Just before she passed three years ago she said I should sell the house and then her exact words were ’ enjoy your nestegg’ . We had some debts and because of my age I decided to do just that so the house has gone our debts have gone and I am very comfortable financially. My life’s my own , I can do what I like and am answerable to no body. So, why aren’t I happy , why cant I accept my lot . It is what it is apparently . The fact is I miss her more than words could ever say.I will never get over her loss. I could cope with being short of money all the time ,being answerable to someone else and not living alone. I know I should do as I was told and enjoy my nestegg but whats the bloody point.

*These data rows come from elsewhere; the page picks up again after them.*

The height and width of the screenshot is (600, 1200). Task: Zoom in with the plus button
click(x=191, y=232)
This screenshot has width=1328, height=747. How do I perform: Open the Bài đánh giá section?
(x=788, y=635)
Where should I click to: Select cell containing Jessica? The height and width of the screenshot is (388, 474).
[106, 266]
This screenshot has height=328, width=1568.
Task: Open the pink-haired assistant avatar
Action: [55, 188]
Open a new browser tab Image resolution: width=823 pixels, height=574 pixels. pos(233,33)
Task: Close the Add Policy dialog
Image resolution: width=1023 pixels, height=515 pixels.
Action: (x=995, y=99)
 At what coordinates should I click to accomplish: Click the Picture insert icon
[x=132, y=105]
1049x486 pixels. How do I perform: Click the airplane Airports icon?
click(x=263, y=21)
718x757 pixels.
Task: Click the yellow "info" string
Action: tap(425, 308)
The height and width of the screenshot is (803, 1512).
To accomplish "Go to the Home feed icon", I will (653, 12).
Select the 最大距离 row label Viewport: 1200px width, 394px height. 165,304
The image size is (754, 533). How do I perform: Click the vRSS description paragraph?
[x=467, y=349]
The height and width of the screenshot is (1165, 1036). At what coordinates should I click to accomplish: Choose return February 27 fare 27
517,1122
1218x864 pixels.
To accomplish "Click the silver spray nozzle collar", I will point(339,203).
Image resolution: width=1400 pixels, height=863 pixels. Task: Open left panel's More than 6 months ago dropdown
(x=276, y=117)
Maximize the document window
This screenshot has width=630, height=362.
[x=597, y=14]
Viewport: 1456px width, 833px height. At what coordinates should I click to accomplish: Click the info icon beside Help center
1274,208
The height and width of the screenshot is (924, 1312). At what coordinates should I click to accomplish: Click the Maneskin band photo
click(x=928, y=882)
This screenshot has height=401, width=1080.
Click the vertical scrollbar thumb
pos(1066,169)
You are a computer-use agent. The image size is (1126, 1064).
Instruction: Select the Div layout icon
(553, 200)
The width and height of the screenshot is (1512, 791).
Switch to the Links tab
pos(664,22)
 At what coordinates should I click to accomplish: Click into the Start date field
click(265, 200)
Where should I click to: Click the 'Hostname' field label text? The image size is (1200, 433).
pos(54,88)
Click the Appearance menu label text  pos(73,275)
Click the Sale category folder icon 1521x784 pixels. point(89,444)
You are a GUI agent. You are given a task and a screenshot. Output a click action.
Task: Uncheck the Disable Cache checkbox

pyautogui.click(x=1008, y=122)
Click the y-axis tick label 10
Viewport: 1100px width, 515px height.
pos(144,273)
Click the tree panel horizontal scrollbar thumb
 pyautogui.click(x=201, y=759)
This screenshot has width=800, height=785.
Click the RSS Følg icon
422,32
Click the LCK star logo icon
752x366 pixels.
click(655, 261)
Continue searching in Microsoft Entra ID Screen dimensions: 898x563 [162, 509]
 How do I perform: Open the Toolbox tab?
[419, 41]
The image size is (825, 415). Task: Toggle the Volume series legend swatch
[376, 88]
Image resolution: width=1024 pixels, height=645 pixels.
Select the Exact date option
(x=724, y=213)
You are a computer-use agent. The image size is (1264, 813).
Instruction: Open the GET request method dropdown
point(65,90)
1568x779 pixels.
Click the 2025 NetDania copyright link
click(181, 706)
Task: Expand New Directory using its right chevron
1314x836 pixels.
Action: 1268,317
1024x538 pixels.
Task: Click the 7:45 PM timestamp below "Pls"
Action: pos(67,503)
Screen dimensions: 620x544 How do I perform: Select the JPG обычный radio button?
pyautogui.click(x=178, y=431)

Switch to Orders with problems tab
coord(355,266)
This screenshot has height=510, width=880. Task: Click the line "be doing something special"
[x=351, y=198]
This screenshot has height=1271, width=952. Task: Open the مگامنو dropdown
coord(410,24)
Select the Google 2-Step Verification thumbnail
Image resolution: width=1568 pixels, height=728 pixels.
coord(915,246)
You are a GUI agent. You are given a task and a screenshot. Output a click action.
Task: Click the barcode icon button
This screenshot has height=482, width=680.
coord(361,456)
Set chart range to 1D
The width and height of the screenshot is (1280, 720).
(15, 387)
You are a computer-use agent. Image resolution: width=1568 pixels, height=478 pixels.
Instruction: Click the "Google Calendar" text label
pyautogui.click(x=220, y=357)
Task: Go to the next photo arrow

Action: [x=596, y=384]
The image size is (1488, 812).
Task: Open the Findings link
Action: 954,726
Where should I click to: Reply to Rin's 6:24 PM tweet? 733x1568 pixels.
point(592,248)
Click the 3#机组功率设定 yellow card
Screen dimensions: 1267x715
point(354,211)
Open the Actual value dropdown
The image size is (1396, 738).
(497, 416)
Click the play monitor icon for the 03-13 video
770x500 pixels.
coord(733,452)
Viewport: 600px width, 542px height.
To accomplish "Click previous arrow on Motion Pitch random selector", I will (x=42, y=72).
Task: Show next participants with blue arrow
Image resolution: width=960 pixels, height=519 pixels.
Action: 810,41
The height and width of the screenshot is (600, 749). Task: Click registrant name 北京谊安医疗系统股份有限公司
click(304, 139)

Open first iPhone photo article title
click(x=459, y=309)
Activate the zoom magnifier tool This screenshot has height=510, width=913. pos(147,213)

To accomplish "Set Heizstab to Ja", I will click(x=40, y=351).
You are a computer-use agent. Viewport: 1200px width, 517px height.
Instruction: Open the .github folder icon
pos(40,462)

I guess money has no real meaning. The people we love give us meaning. Though it’s good you aren’t worrying about your finances, it doesn’t create fulfilment. I wonder if there is something special you would like to do with some of the money, take a trip perhaps? In her honour. With someone or on your own? Or give something to charity?
I feel quite lost and it’s hard to imagine a future. I’m going to have to find a way to create meaning in my life, but I don’t know how.
I could do so much now I can afford it. We always liked travelling but my confidence is shot .I go on holiday once a year with a friend but I couldnt contemplate booking and travelling alone especially now with having to do so much on line . I have looked at solo holidays but to do it by myself would be too much. If my Jo is looking over me I’m sure she’s disappointed.
I’m sure she wouldn’t be disappointed, and that’s totally fair enough not to want to do a solo trip. It sounds like you are being a bit hard on yourself. That’s lovely that you managed to quite a bit of travelling together.